--- What is expected ---
Every line from the one with "Where should I click to: Click the Toggle" to the final line of the listing below should be repeated exactly, and only those.

*** Begin section ***

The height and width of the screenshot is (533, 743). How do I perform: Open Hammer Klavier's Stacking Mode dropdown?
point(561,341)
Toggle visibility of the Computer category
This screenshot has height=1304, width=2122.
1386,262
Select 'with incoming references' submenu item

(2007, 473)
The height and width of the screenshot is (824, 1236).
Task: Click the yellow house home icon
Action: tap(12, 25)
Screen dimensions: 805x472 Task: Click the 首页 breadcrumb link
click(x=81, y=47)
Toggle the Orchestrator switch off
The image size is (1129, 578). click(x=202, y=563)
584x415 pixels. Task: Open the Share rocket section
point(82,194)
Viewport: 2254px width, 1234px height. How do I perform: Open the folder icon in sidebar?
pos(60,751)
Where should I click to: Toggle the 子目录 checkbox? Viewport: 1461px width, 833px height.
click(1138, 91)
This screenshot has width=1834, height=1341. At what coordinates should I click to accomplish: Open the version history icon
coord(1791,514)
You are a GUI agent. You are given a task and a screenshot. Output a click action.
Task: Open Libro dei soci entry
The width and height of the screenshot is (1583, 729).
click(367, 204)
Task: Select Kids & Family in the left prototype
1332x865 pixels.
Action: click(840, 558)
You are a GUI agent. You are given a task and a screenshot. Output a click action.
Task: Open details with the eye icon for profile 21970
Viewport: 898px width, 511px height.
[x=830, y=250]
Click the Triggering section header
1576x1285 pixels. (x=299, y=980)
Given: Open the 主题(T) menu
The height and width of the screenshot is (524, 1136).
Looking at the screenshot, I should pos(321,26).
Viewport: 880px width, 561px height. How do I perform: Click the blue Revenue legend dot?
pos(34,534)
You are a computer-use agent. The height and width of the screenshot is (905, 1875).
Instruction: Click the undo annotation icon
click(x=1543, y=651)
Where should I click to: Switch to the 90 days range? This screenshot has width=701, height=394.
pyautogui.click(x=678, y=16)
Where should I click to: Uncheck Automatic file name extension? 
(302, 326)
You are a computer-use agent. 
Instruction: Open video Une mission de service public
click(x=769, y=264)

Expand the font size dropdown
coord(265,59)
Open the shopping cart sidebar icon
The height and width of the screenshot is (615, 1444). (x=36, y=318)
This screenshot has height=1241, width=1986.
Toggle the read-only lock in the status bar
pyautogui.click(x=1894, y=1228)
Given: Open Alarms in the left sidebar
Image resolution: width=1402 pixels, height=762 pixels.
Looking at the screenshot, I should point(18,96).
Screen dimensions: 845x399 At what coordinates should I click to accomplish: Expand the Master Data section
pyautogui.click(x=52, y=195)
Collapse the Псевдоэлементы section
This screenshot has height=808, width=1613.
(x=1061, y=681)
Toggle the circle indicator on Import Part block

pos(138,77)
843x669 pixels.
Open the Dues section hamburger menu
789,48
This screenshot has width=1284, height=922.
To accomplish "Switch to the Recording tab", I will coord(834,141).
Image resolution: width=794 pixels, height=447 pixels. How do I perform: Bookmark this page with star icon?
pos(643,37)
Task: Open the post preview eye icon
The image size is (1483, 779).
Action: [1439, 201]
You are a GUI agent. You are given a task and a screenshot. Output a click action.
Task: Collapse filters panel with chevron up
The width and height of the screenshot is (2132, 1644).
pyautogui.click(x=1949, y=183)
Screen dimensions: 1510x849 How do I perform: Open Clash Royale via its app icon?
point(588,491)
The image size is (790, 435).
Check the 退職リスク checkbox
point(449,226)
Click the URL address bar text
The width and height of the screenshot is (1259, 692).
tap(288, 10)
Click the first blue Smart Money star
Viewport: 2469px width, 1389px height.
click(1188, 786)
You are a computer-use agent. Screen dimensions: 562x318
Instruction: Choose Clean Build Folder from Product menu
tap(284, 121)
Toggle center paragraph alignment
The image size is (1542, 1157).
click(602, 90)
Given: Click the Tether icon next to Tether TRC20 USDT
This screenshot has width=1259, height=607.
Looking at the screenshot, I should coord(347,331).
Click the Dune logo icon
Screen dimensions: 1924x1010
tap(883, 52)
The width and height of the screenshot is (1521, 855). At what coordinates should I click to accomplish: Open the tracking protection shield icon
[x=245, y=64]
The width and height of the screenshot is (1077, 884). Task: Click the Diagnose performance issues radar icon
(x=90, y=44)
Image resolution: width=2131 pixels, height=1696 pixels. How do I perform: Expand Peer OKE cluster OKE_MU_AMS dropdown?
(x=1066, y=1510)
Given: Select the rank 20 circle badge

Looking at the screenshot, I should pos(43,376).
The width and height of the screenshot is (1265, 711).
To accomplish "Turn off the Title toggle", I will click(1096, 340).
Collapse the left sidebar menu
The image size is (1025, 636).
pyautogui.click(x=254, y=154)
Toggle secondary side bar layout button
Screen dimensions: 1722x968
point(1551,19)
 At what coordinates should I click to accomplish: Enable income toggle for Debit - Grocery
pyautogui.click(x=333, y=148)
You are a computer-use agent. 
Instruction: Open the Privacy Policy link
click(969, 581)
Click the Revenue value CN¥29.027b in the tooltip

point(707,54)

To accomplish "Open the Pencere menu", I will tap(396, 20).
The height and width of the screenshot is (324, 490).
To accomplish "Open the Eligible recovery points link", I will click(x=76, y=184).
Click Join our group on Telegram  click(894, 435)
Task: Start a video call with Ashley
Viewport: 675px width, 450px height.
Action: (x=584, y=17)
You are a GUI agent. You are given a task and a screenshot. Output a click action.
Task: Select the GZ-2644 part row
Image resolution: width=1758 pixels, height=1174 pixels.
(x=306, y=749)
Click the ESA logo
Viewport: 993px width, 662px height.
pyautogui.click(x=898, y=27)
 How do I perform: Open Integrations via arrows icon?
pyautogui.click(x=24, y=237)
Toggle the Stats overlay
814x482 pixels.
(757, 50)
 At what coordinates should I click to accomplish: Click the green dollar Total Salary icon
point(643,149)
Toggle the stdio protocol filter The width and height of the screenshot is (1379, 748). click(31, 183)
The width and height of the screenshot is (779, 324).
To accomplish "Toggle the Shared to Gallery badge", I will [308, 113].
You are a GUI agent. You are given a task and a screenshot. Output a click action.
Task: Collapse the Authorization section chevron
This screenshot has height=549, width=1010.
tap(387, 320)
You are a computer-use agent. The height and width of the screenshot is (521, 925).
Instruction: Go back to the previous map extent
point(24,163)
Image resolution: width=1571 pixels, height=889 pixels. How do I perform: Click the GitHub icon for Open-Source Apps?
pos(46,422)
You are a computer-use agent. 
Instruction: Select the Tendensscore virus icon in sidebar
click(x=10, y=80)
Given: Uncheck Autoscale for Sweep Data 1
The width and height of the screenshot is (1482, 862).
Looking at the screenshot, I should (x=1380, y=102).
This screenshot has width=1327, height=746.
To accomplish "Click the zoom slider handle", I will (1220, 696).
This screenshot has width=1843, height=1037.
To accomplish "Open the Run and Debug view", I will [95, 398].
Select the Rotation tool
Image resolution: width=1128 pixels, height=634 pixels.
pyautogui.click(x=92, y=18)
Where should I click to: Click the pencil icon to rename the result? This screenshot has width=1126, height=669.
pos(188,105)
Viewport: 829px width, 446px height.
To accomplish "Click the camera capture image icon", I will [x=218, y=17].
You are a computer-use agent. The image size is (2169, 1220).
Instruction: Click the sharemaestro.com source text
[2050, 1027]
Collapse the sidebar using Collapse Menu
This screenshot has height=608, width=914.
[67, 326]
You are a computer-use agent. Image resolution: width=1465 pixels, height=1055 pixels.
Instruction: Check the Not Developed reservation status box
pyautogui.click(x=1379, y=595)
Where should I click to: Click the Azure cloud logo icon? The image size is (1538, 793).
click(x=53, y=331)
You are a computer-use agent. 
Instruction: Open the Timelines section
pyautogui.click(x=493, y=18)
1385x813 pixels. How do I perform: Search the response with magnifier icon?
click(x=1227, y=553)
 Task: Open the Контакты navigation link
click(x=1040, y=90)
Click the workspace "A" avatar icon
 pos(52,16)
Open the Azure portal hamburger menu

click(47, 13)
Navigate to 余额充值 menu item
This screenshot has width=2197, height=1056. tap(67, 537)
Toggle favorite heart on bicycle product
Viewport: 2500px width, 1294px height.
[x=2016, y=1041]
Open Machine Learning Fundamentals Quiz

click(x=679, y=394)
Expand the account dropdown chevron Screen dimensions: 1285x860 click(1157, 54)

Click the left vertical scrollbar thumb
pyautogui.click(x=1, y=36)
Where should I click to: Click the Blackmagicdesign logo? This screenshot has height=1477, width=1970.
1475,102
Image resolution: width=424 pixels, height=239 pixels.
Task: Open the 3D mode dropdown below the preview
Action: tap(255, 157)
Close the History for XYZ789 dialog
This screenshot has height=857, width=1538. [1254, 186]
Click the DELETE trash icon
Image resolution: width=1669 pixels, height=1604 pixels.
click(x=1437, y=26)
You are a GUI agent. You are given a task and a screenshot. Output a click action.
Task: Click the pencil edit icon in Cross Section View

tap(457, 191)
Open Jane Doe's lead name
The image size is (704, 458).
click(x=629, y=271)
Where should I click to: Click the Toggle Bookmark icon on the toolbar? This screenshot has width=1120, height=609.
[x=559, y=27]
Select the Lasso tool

*** End section ***

--- Result of this exercise ---
Where should I click to: Click the Toggle Bookmark icon on the toolbar? This screenshot has width=1120, height=609.
[x=559, y=27]
Select the Lasso tool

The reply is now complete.